Once Miniconda is installed, create a conda environment:

conda create -n your_env_name python=3.8 -y

Then, activate the environment:

conda activate your_env_name

Ensure the following packages are installed in your conda environment:

pyyaml            # pip install pyyaml
pathos            # pip install pathos
hyperopt          # pip install hyperopt
matplotlib        # pip install matplotlib
keras             # pip install keras
tensorflow-rocm   # pip install tensorflow-rocm

Modules

In order to load the correct modules with ease, creating a profile is recommended

vim frnn_spock.profile

Write the following to the profile:

module load rocm
module load cray-python
module load gcc
module load craype-accel-amd-gfx908
module load cray-mpich/8.1.7
module use /sw/aaims/spock/modulefiles
module load tensorflow

# These must be set before running if wanting to use the Cray GPU-Aware MPI
# If running on only 1 GPU, there is no need to uncomment these lines

# export MPIR_CVAR_GPU_EAGER_DEVICE_MEM=0
# export MPICH_GPU_SUPPORT_ENABLED=1
# export HIPCC_COMPILE_FLAGS_APPEND="$HIPCC_COMPILE_FLAGS_APPEND -I${MPICH_DIR}/include -L${MPICH_DIR}/lib -lmpi -L/opt/cray/pe/mpich/8.1.7/gtl/lib -lmpi_gtl_hsa"

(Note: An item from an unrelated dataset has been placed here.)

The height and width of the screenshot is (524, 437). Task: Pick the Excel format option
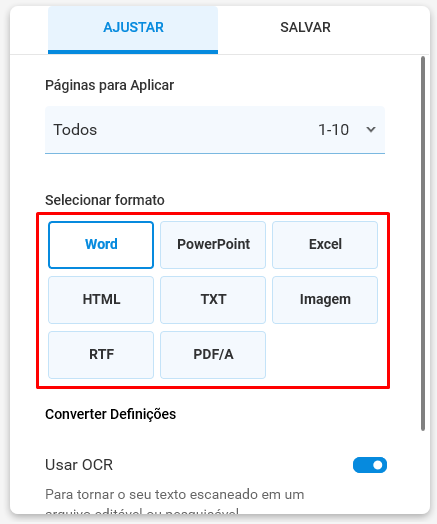point(325,245)
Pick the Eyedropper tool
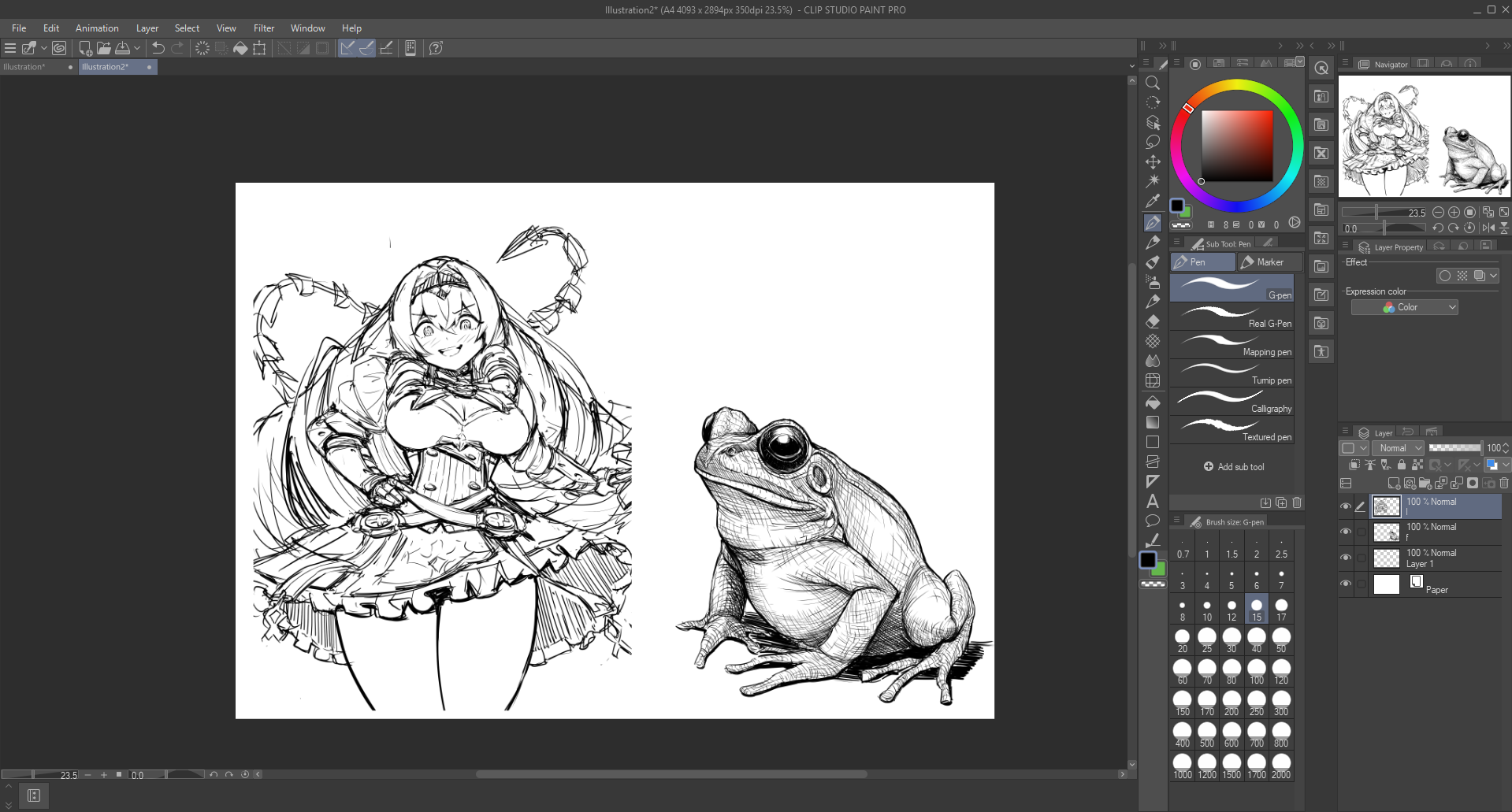Viewport: 1512px width, 812px height. [1153, 201]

export MPICC="$(which mpicc)"

As of the latest update of this document (Summer 2021), the above modules correspond to the following versions on the Spock system, given by module list (Note that this list also includes the default system modules):

Currently Loaded Modules:
  1) craype/2.7.8      3) libfabric/1.11.0.4.75   5) cray-dsmml/0.1.5         7) xpmem/2.2.40-2.1_2.28__g3cf3325.shasta   9) cray-pmi/6.0.12      11) DefApps/default    13) cray-python/3.8.5.1  15) craype-accel-amd-gfx908  17) rocm/4.1.0
  2) craype-x86-rome   4) craype-network-ofi      6) perftools-base/21.05.0   8) cray-libsci/21.06.1.1                   10) cray-pmi-lib/6.0.12  12) PrgEnv-cray/8.1.0  14) gcc/10.3.0           16) cray-mpich/8.1.7         18) tensorflow/2.3.6

Build mpi4py

If wanting to run on multiple GPUs, mpi4py is needed. At the time of writing, a manual installation of mpi4py is needed on the Spock system. To install mpi4py, do the following:

# Ensure your conda environment is activated:
conda activate your_env_name

# Download mpi4py to your home directory
#cd ~
curl -O -L https://bitbucket.org/mpi4py/mpi4py/downloads/mpi4py-3.0.3.tar.gz

# Untar the file
tar -xzvf mpi4py-3.0.3.tar.gz

cd mpi4py-3.0.3

# Edit the mpi.cfg file
vim mpi.cfg

Include the following segment in the mpi.cfg file:

      [craympi]
      mpi_dir              = /opt/cray/pe/mpich/8.1.4/ofi/crayclang/9.1
      mpicc                = cc
      mpicxx               = CC
      include_dirs         = /opt/cray/pe/mpich/8.1.4/ofi/crayclang/9.1/include
      libraries            = mpi
      library_dirs         = /opt/cray/pe/mpich/8.1.4/ofi/crayclang/9.1/

Build and install mpi4py:

python setup.py build --mpi=craympi
python setup.py install

Next, install the plasma-python package:

#conda activate your_env_name
#cd ~/plasma-python
python setup.py install

Understanding and preparing the input data

Location of the data on Spock

Currently, no public data exists on Spock, but we leave this section in here for the user to understand the input data

The JET and D3D datasets contain multi-modal time series of sensory measurements leading up to deleterious events called plasma disruptions. The datasets are located in the /tigress/FRNN project directory of the GPFS filesystem on Princeton University clusters.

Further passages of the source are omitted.